A future, Python-based version of xlma?
XLMA is a venerable IDL GUI program that diplays VHF Lightning Mapping Array data. It was originally written by New Mexico Tech in the late 1990s. The purpose of this repository is to collect ideas, sketches of code, and a community that could facilitate rewriting xlma in Python.
Please use the issues tracker to discuss ideas and pull requests to contribute examples.
Clone this repostiory install with pip.
git clone https://github.com/deeplycloudy/xlma-python.git
cd xlma-python
pip install -e .
Then, copy the XLMA_plots.ipynb
notebook to wherever you'd like and start changing files, dates and times to show data from your case of interest. There also a notebook showing how to do flash sorting and save a new NetCDF file with those data.
Required:
- xarray (I/O requires the netcdf4 backend)
- pandas
- numpy
Flash clustering:
- scikit-learn
- scipy
- pyproj
Plotting:
- matplotlib
- cartopy
- metpy (optionally, for US county lines)
GLM Plotting:
- glmtools (https://github.com/deeplycloudy/glmtools)
Interactive:
- jupyterlab (or, notebook)
- ipywidgets
- ipympl
Building:
- setuptools
- pytest-cov
- pytest-mpl
- lmatools (https://github.com/deeplycloudy/lmatools)
- ...and all of the above
We envision a two-part package that keeps a clean separation between the core data model, analysis, and display. XLMA utilized a large, global state
structure that stored all data, as well as the current data selection corresponding to the view in the GUI. Analysis then operated on whatever data was in the current selection.
xarray
is the obvious choice for the core data structure, because it supports multidimensional data with metadata for each variable, subsetting of all varaibles sharing a dimension, and fast indexing. Data can be easily saved and read from the NetCDF format, and converted from ASCII to Dataset
using standard tools.
Some core features of LMA data analysis will be built in, TBD after surveying capabilities in XLMA.
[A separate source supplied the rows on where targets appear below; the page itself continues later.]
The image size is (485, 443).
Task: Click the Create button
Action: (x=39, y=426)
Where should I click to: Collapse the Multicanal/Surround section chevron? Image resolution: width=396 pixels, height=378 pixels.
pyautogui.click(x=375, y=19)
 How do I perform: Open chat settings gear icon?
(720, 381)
Keeping the core data structure and selection operations separate from dislpay is good programming practice. It is doubly important in Python, where there is not one obvious solution for high performance and publication-quality graphics as in IDL.
There are many options, so we want a design that:
- Permits a GUI to provide the bounds of the current view (or a polygon lasso) to the data model, changing the subset
- Allows many GUIs to read from the data model so that we maintain loose coupling as the GUI and plotting landscape evolves.
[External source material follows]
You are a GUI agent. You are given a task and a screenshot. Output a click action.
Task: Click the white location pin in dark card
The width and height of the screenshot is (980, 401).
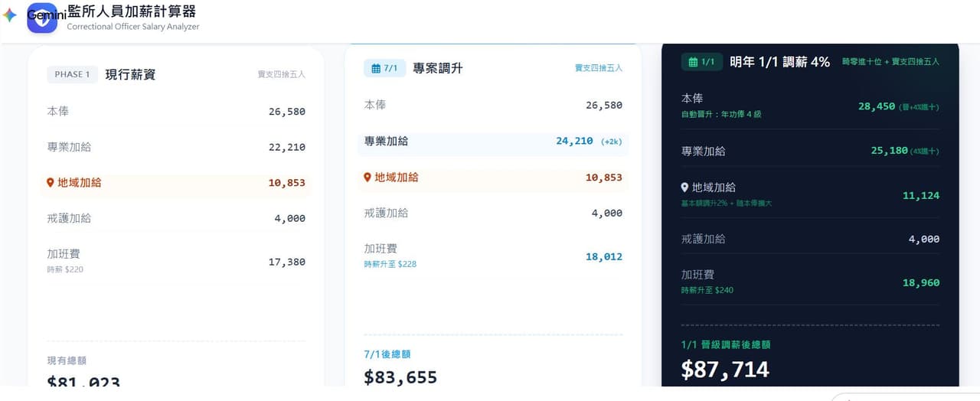tap(685, 187)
- Matplotlib: publication quality figures, mature, and can plot everything, including weather symbols. Perhaps too slow for interactive, colormapped scatterplots of O(1e6) points, as is common for LMA data.
- Vispy: OpenGL, so can display plots quickly, but will require more low-level coding. See the SatPy/PyTroll/SIFT efforts.
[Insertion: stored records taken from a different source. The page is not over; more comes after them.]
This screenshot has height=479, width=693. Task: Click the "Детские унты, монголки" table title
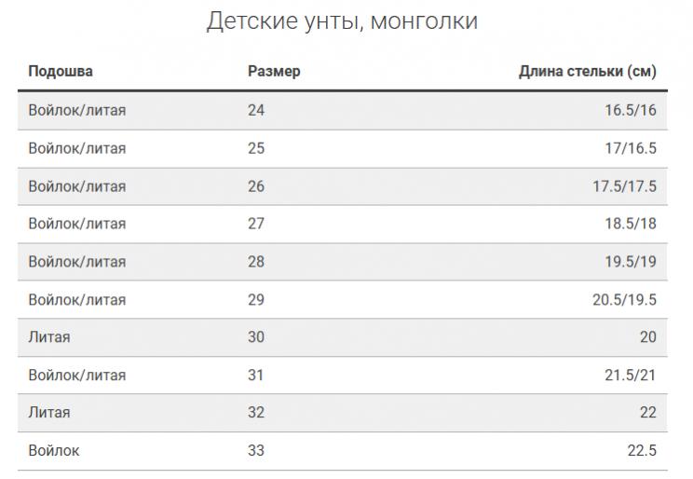342,21
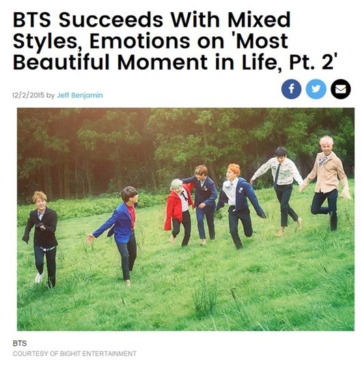This screenshot has width=362, height=365.
Task: Open the BTS group photo
Action: [x=186, y=219]
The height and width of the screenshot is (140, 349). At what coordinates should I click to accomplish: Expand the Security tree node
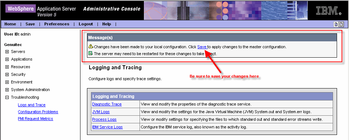[x=7, y=75]
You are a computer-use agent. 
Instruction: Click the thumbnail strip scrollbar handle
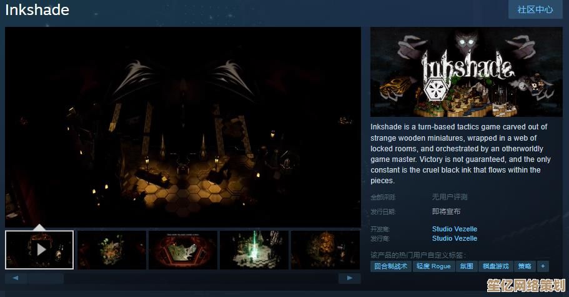click(46, 278)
- ipyvolume: originally written for volume rendering, but has grown to display points, etc. Browser/notebook based.
- Bokeh/holoviews/geoviews: browser-based; Javascript and WebGL front end with Python backend. Works well with Binder.
- Datashader might be useful as a method of data reduction prior to visualization even if we don't use Bokeh.
- Yt - written by the astronomy community in Python … is it fast enough?
There is no obvious choice here, either.
- Jupyter notebooks
- JupyterLab with custom plugin
- PyQT
- Glue - seems about 60% there out of the box?!
lmatools
- Includes readers for LMA and NLDN data (using older methods from 2010)
- Flash sorting and gridding
- Has code for all necessary coordinate transforms.
brawl4d
A working version of the basic GUI functionality of xlma.- Based on matplotlib; plots can be drag-repositioned. Slow for large numbers of data points.
- Includes charge analyis that auto-saves to disk
- At one point, could display radar data underneath LMA data
- Built around a data pipeline, with a pool of data at the start, subsetting, projection, and finally display.